The day slipped by faster than I expected. Evening came. The office emptied. Maya was gone.
I brushed my fingers along the table where Leo had stood the day before.
Don't trust your system.
I turned to my computer, typing through layers of firewalls until I reached the hidden log — one only Maya and I knew existed.
There it was. An external key.
PROMETHEUS.
The name hit me. Not just mythology — Leo's old cybersecurity project. His digital signature.
Was he in my system? Why?
Before I could think further, my phone buzzed.
Incoming Call: Leo Thorne
Speak of the devil.
I stared at the screen. Let it ring twice. Three times. Then answered.
"Elara," his voice came — steady, velvet, dangerous. "Don't hang up."
"What did you do?" I asked calmly. No, I wasn't calm.
"I should ask you that," he said. "Someone accessed my private archives from your network this morning. I traced it back to you."
"You're lying."
"Am I?" His tone darkened. "Or are we both caught inside a trap neither of us built?"
A pulse of static cracked through the line. When it cleared, his voice was softer.
"Meet me. One hour. The old pier."
I almost laughed. "You think I'd walk into another of your games?"
"This isn't a game, Elara." A pause. "Liu's alive, isn't he?"
My breath faltered.
"How do you—"
The line went dead.
⸻
The night air bit cold against my skin as I stepped out of the car. The fog rolled low over the pier, curling around the wooden rails.
My footsteps echoed against wet wood. The fog thickened.
Then I saw him walking toward me.
"If this is another manipulation," I said as he neared, "I'll end it here."
He stepped closer. "Then end it, if you can."
End it if I can?
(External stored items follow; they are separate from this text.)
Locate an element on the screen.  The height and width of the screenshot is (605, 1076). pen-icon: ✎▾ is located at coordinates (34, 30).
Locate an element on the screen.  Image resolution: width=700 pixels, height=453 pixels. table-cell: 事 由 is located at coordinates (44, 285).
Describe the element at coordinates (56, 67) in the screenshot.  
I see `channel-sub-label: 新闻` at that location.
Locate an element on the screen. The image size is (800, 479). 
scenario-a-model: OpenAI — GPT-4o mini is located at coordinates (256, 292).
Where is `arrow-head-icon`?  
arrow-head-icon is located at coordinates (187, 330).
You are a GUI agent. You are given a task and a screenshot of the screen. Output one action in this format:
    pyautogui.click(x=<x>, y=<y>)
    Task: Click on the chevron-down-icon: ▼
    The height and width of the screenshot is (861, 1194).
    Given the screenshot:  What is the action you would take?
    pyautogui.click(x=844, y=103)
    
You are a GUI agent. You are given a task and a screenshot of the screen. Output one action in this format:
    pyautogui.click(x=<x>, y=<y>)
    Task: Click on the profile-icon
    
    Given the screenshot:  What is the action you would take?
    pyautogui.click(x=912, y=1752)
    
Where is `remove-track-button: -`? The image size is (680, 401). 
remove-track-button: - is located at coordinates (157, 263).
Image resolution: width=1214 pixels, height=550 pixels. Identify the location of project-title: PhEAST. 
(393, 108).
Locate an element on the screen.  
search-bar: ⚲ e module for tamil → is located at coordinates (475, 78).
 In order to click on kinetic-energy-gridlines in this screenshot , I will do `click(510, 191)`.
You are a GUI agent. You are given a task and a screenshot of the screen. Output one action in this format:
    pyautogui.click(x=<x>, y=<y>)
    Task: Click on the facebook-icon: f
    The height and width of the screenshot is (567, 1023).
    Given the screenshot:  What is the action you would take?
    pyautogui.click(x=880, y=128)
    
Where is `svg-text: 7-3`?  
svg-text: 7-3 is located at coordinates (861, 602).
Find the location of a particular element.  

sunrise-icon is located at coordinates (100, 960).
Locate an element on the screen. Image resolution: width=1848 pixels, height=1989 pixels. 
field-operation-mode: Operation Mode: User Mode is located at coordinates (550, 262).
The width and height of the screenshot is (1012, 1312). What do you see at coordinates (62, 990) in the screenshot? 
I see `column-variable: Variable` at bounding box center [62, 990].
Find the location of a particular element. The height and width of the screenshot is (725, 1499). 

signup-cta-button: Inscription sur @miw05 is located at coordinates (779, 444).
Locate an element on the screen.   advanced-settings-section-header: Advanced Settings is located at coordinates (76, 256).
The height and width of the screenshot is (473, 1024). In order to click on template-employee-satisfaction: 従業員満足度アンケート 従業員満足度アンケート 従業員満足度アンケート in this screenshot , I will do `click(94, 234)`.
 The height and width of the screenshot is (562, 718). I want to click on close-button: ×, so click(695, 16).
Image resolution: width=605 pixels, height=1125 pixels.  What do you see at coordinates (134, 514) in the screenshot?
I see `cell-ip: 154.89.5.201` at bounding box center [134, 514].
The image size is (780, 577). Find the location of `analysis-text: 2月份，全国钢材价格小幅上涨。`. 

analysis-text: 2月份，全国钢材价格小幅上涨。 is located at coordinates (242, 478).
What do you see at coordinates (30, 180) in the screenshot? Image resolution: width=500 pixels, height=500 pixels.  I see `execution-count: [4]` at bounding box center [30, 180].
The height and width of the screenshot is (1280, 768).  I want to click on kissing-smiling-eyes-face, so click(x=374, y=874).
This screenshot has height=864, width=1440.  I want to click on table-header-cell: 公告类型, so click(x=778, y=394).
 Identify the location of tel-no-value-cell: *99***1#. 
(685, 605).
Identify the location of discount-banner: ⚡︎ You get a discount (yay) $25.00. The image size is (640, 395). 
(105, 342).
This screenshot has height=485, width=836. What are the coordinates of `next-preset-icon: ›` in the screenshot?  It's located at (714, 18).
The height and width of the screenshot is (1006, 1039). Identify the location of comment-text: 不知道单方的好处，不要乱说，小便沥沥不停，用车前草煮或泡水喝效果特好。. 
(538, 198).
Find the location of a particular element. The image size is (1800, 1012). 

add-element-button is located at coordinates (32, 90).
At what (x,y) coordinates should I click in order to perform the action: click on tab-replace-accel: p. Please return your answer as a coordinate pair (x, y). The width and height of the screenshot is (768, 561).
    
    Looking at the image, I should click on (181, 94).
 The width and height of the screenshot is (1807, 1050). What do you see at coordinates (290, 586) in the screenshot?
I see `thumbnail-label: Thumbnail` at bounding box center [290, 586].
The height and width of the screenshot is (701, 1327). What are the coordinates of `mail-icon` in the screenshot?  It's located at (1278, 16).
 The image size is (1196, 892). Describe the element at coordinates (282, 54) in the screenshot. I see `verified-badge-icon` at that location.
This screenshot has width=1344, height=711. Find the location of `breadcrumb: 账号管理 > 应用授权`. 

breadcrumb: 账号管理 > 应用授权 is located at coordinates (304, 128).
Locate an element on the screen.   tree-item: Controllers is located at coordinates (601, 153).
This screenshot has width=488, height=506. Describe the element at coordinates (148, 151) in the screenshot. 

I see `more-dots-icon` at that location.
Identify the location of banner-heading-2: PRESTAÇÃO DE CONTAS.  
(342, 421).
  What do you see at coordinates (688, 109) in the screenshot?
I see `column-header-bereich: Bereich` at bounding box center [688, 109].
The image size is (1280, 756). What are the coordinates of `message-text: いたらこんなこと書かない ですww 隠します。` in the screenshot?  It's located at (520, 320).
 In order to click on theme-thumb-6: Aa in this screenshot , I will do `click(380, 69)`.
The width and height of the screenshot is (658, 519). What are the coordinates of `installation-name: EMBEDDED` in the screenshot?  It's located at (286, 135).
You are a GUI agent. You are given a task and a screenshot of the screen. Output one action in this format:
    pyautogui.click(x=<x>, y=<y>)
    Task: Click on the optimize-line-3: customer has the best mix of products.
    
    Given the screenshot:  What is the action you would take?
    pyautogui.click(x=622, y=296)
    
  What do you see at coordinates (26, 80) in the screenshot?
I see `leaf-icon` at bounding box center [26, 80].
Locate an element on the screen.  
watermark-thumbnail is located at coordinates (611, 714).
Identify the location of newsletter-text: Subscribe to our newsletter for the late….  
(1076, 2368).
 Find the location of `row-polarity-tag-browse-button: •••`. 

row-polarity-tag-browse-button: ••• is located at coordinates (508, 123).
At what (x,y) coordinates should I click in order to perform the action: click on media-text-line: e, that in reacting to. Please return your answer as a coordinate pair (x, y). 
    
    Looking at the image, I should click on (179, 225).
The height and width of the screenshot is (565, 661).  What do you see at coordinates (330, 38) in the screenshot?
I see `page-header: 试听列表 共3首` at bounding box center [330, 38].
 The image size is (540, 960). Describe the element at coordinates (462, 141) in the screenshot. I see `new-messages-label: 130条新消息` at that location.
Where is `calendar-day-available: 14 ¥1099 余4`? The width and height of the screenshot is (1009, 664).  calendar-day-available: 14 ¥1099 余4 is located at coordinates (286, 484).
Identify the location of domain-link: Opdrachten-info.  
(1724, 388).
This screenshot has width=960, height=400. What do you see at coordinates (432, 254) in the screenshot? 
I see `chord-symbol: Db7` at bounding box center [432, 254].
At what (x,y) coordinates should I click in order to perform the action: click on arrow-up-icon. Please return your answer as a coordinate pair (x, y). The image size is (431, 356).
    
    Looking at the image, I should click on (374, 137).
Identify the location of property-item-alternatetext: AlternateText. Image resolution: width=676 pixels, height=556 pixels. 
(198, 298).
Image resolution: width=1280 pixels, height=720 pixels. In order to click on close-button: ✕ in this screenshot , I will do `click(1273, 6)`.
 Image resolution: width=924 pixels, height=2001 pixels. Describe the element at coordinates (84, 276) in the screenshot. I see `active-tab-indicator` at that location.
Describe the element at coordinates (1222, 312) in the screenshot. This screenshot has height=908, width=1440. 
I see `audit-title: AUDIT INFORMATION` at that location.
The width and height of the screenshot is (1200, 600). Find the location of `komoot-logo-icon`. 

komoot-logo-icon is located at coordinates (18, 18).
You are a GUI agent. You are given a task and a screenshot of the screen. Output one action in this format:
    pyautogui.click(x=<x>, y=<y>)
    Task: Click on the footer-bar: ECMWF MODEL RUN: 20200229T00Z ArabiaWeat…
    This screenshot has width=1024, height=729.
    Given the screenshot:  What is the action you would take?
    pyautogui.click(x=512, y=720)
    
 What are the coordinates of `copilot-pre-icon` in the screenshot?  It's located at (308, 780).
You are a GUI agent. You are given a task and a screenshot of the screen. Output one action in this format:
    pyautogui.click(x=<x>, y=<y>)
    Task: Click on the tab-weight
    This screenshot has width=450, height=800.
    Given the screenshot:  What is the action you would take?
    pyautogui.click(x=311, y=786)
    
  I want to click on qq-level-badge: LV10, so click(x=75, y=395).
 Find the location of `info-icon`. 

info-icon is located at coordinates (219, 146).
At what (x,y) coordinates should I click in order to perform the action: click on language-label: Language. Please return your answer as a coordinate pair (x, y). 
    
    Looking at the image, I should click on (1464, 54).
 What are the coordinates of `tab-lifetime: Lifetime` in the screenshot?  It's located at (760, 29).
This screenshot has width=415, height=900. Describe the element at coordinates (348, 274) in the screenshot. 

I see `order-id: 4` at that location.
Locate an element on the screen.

My hand curled into a fist.
"Liu contacted you," he said.
"Yes."
"And someone breached your system. Codename: Prometheus."
"Your code," I snapped. "Your fingerprints."
He shook his head. "If you saw that name, it means they've already reached us. We're too late."
"Too late for what?"
His gaze locked on mine — dark, knowing.
"For pretending this was ever just about us."
Before I could respond, a gunshot split the air.
Wood splintered before us. Another shot followed.
Leo lunged, pulling me down behind the railing. Gunpowder filled the air, sharp and metallic.
"Who are they?" I hissed.
His grip tightened around my hand.
"Whoever they are," his voice was low and fierce, "they don't want to expose us—"
He glanced toward the fog, eyes hard.
"They want us erased."
My eyes widened. Expose us? Erase us? Who are they? How did they find us? Is Leo one of them?
I could hear footsteps approaching through the fog, each one echoing in the silence.
Leo's breathing was rough beside me—uneven, strained. The faint glow from a distant streetlamp cut across his face; shadows flickered over the sharp line of his jaw, the faint scar near his temple I had once traced with my fingers.
I hated that I still remembered how he felt that night.
"We have to move," he whispered. "Now."
"Move where?" I hissed. "They're everywhere—"
Another shot cracked through the fog. The railing above us burst apart, and shards stung my cheek.